Am selben Tag wurde auch über die Partie Roter Stern Leipzig gegen FSV Oschatz befunden. Das für den 26.5. angesetzte Spiel hatte nicht stattgefunden. Der Rote Stern Leipzig e.V. verweigerte dem Oschatzer Spieler Tom W. wegen Verbindungen zur Neonaziszene den Zutritt zum Sportgelände. Der Gast-Verein aus Oschatz trat daraufhin nicht an und reiste ab. Das Sportgericht betrachtete das Verhalten beider Vereine als nicht als rechtens, wertete das Spiel für beide Vereine als verloren, darüber hinaus müssen beide eine Geldstrafe von 200 Euro zahlen.
Ein zentrale Frage in der Debatte ist, wer überhaupt von Spielen ausgeschlossen werden darf. Der Präsident des Leipziger Fussball-Verbandes meint, dass dies nur auf Zuschauer von Spielen zutrifft, der Rote Stern sieht das in Berufung auf seine Hausordnung und auf die für alle Vereine gültige Spielordnung anders. Die Spielordnung verpflichte den gastgebenden Verein, gegen „alle Erscheinungen von Fremdenfeindlichkeit, Rassismus, Gewalt und andere Störungen aktiv vorzugehen.“, damit sei ein Ausschluss eines Neonazis, der sich beispielsweise auch im rechte Parolen skandierenden Fan-Block beim Spiel in Mügeln befand, legitim.
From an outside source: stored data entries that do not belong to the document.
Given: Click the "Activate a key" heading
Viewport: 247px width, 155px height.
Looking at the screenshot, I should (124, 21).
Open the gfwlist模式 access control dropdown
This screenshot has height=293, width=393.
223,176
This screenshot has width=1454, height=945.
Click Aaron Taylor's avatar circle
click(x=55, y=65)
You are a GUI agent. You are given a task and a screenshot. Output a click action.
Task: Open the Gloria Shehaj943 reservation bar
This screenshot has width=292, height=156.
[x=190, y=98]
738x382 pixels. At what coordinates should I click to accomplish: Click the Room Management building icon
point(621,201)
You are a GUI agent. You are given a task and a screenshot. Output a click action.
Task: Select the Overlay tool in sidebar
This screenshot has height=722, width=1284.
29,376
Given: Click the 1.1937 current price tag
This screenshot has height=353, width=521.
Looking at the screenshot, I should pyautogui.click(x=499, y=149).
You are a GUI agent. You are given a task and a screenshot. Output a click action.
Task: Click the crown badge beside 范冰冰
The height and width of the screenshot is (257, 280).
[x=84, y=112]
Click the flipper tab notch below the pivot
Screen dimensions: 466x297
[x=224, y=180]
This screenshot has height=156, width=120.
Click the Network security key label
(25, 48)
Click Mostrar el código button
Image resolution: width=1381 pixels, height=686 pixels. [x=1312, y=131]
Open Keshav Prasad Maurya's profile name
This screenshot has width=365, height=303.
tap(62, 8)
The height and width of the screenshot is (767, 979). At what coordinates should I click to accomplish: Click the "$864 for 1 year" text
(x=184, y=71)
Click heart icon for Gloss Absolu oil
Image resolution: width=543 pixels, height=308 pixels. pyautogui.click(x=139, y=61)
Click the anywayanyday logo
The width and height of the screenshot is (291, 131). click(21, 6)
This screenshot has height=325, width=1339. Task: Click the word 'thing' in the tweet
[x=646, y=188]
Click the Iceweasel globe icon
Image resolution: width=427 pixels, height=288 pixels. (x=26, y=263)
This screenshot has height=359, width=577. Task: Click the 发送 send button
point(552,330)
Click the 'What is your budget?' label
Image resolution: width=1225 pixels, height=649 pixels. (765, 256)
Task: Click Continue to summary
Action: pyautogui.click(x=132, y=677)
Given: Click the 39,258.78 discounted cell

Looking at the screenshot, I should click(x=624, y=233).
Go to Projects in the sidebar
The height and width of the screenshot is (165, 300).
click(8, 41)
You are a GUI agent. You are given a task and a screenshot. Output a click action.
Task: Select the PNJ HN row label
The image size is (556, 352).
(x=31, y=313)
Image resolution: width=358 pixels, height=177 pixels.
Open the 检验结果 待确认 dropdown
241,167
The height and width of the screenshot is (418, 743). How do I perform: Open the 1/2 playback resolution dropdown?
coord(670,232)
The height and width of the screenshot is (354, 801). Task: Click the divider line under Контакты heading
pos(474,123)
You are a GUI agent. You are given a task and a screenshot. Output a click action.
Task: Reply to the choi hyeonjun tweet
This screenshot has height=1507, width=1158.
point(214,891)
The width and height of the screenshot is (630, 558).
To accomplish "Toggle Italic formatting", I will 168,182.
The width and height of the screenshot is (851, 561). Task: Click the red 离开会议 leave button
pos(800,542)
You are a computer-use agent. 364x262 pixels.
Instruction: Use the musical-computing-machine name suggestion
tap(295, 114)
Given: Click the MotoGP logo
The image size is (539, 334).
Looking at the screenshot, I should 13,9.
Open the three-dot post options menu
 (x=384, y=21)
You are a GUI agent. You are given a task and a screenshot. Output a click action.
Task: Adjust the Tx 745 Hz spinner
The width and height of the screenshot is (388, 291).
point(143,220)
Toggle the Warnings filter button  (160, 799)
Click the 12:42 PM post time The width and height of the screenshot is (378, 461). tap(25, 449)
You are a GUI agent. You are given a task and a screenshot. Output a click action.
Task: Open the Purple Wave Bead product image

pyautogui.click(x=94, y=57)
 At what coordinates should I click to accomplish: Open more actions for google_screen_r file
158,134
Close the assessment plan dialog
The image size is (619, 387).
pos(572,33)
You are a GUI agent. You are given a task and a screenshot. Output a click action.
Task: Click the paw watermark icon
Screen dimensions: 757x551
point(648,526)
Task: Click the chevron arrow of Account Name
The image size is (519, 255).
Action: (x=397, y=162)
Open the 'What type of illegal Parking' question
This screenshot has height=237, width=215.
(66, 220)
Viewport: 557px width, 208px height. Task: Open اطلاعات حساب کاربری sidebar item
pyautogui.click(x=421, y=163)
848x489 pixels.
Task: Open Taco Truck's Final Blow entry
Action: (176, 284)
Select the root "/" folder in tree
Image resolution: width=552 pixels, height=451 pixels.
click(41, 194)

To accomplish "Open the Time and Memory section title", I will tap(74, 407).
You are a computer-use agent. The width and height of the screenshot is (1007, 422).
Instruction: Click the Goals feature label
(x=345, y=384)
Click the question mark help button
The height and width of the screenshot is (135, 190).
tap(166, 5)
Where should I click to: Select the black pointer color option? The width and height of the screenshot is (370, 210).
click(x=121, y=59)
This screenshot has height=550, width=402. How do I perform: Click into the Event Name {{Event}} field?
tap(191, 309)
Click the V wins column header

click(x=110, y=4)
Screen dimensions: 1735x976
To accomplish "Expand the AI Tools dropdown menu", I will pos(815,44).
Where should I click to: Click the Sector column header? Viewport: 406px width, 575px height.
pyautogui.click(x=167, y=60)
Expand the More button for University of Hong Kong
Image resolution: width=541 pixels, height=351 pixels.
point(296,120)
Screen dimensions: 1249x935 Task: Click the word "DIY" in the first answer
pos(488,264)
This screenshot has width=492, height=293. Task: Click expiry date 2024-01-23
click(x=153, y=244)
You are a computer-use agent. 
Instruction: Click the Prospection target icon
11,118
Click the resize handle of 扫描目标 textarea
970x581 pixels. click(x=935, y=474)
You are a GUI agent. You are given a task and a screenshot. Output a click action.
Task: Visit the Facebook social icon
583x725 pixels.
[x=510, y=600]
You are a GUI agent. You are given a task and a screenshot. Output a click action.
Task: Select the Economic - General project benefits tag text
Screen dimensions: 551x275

An dieser Stelle offenbaren sich Unklarheiten in fixierten Regularien des sächsischen Fussball-Verbandes. Sind auszuschließende „Personen“, wie es dort geschrieben steht, nur Zuschauer? Sind Spieler keine „Personen“? War der Rote Stern berechtigt über einen Ausschluss zu entscheiden und diesen auch durchzusetzen, wenn der Veranstalter des Spiels der Sächsische Fussball-Verband ist? Beachtung verdienen neben diesen formalen Fragen vor allem aber die Aussagen des Oschatzer Vereines. Den Verweis auf die Verbindungen ihres Spielers und dem „Stein des Anstoßes“ Tom W. zur Naziszene hatte ein FSV Oschatz-Vorstandsmitglied nichts anderes zu sagen als „Tom spielt seit dem Kindesalter in unserem Verein, ist sozusagen ein Urgestein und wir haben mit dem Jungen nie schlechte Erfahrungen gemacht. Er trainiert regelmäßig und ordentlich.“ Politik gehöre nicht ins Stadion. Wo wir bei der alten Frage wären, ob Antirassismus und Antifaschismus nicht zum humanistischen Grundkonsens gehören müssten, den vor allem Fussball-Vereine als einflussreiche gesellschaftliche Akteure vertreten müssten! Ist der 10-Punkte-Plan des europäischen Fussballverbandes UEFA gegen Rassismus im Fussball „zu politisch“?

Resümierend ist zu konstatieren, dass der Roter Stern mit seinen Auswärtsfahrten in sächsische Kleinstädte das ans Tageslicht gebracht hat, was dort vielerorts zum Alltag gehört: rassistische, antidemokratische Einstellungen und eine gewaltaffine neonazistische Jugendkultur. Es ist Verdienst und Bürde des Vereins zugleich, diese hegemonialen Zustände vor allem im ländlichen Raum in den Fokus der Öffentlichkeit gerückt zu haben. Anstelle der gängigen Abwehrreflexe ist von den politischen und gesellschaftlichen Akteure in den betreffenden Orten eigentlich die kritische Reflexion und ein Gegensteuern zu erwarten. Die nächste Saison steht vor der Tür und wird allen Beteiligten die Auseinandersetzung abverlangen.